There’s a monument to Simpson on Mont Ventoux near where he fell, and 46 years later, his countryman Chris Froome will pass by on Sunday. How he and his team fare on that peak, and the four mountain stages to follow, will determine whether he can take home Great Britain’s second Tour de France title.
2. The Kings of the Mountains
I’ve prattled on so long about the yellow jersey that I’ll keep this one short and sweet: I get a huge thrill out of watching someone surge up an honest-to-god mountain. And I’m not alone. I think the most excited Liggett and Sherwen have been all Tour was watching Nairo Quintana leave everyone in his dust as he conquered the Port de Pailheres. Watching the young Colombian stand up in his saddle, grit his teeth, and rocket up to the peak was genuinely one of the coolest things I’ve seen in sports this year. I could feel his pain. Anybody who has walked up several flights of stairs could feel his pain. I don’t want to toss the hero bomb around too often, but his climb felt heroic in just the elemental sense of, holy shit, how can he do that on a mountain?!

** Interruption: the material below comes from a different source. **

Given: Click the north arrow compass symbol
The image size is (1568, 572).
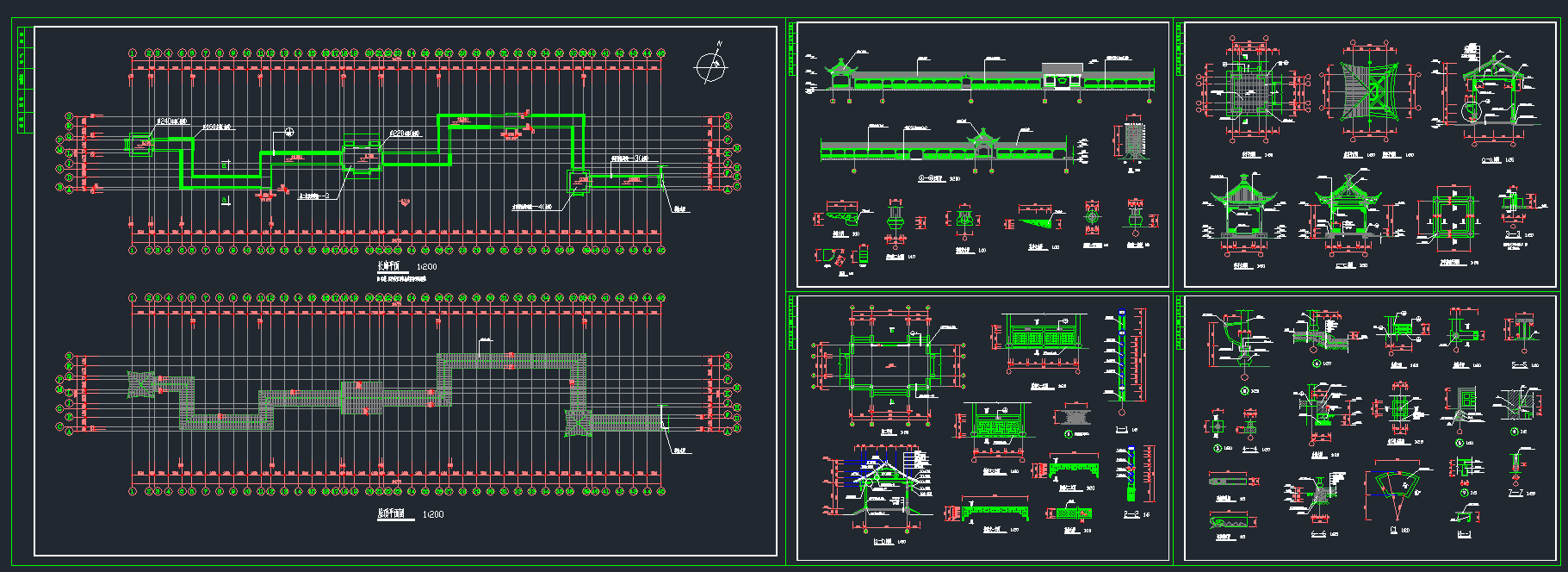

There are points assigned for the winners of every climb based on the level of difficulty, and the leader wears a polka dot jersey designating him as “king of the mountains.” Like the yellow jersey classification, that’s about to get real interesting on Sunday.
3. The Sprints
Unlike the mountains, you don’t have time to sit back and appreciate the frantic ends of the flat stages; they happen in a flash. Team strategy is so important here, and the coordination has to be timed to the second. Teams form a train, and lead riders slip off at precise intervals, finally leaving it to the top sprinters to wage war against each other over the final 500 meters. And the fun part here is that if British super sprinter Mark Cavendish doesn’t win, he will probably go crazy and trash a bus.
4. Cyclists Are Not All Evil Dopers
For reasons that I’d describe as fair, riders in the Tour are under constant suspicion due to their sport’s ignominious history. It’s not great PR. But great PR does happen. This year, Team Orica-GreenEDGE won a thrilling team time trial over Team Sky by one second in Stage 4, and it briefly gave the yellow jersey to their rider Simon Gerrans. It was life-changing for him, but that night, he went to his team leaders and asked them if he could turn it over to his teammate Daryl Impey the next day. Impey is a South African, and no one racing for his country — or continent — had ever worn the yellow jersey for even a day. Gerrans knew how it would change his life, and how it would bolster cycling in his country. So the next day, on a flat stage where everyone would finish en masse (recording the same official time), he finished behind Impey, and the yellow jersey changed hands.
As a grateful Impey celebrated on the podium, Orica team owner Gerry Ryan sought out Gerrans to deliver an important message: “You’re a special person.”